SOURCE EXCERPT start
Few pictures of my Sachs-Dolmar 143. The transfer ports were a PITA, everything else went as planned (for the most part). I also ported the intake to smooth the transfer between the carb and cylinder and I port matched the muffler to the cylinder and opened the exit port about 30%. Maybe I can get a video of the saw running in the next day or two


----------



## shorthunter

Video of the 143. This was the 9th or 10th test cut after the rebuild. You will notice that the saw starts to run out of fuel 3/4 of the way through the cut. 34" bar spinning .404 chain, 7 tooth sprocket


----------



## Mastermind

The port work you have done here have not made enough difference to run the saw out of fuel. You have other stuff going on.


----------



## shorthunter

That was the 9th or 10th cut on the first tank of fuel, not counting the run time when I did the first few startups. The tank was dry when I pulled the cap


----------



## Mastermind

Oh......I see what you mean.


----------



## blsnelling

For starters, it's tuned considerably too rich. Did you put a kit in the carb? Check the fuel line? Tank vent clogged?


----------



## Mastermind

I didn't watch the video. He didn't do anything I could see that would make any improvement in the saw's performance.
SOURCE EXCERPT end
INFORMATION SHOWN start
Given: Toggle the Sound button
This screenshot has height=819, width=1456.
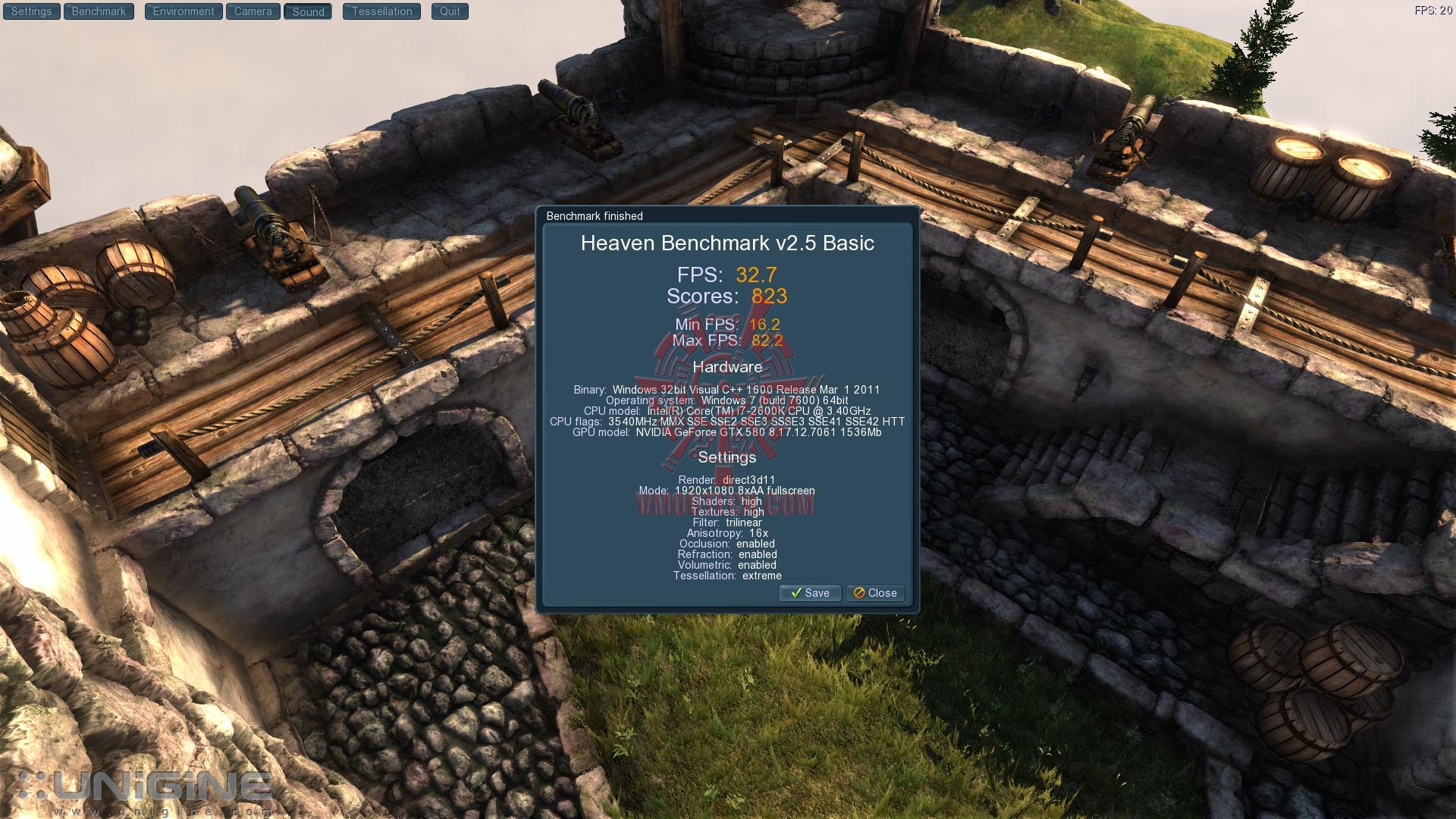Looking at the screenshot, I should [x=308, y=11].

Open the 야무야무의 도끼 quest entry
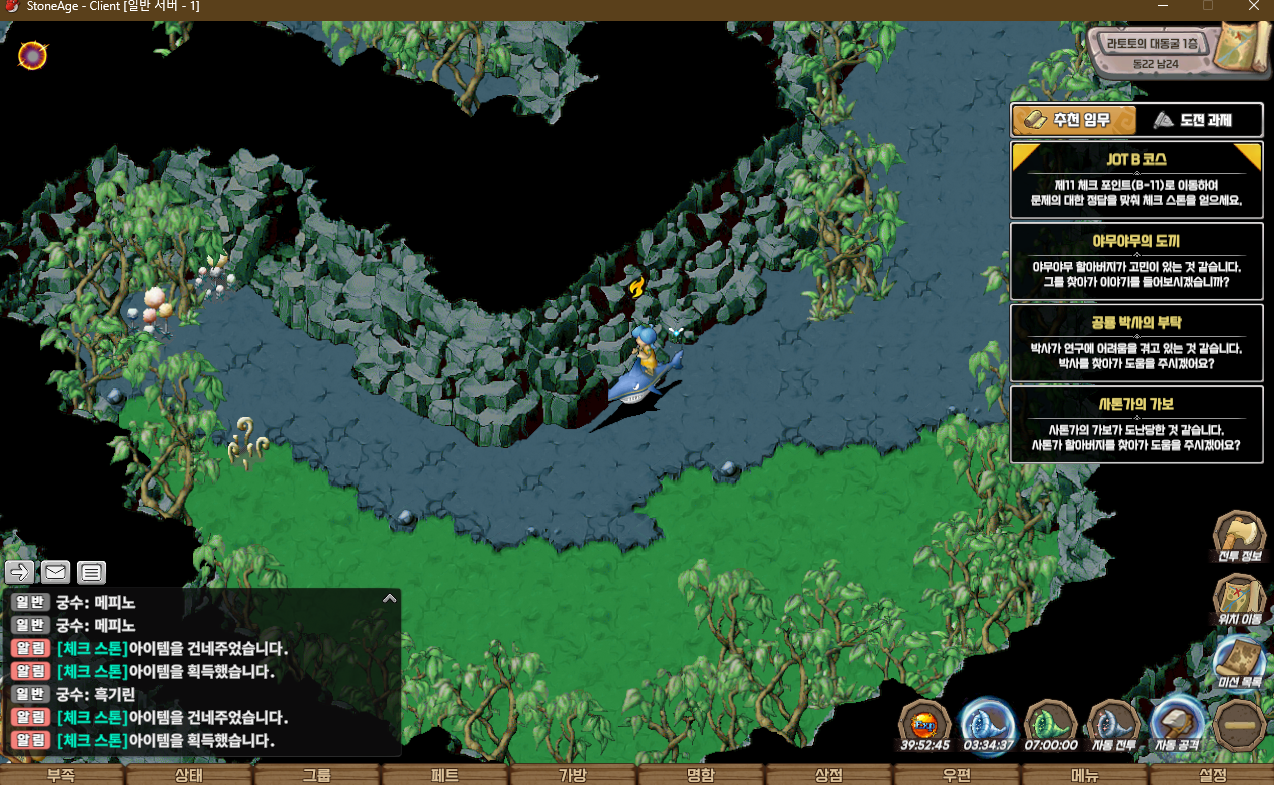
INFORMATION SHOWN end
• PROMPT:
In the chainsaw forum thread, what bar size, chain, and sprocket does the poster list for the 143 in the video?

• FULL SOLUTION:
A 34" bar with .404 chain and a 7 tooth sprocket.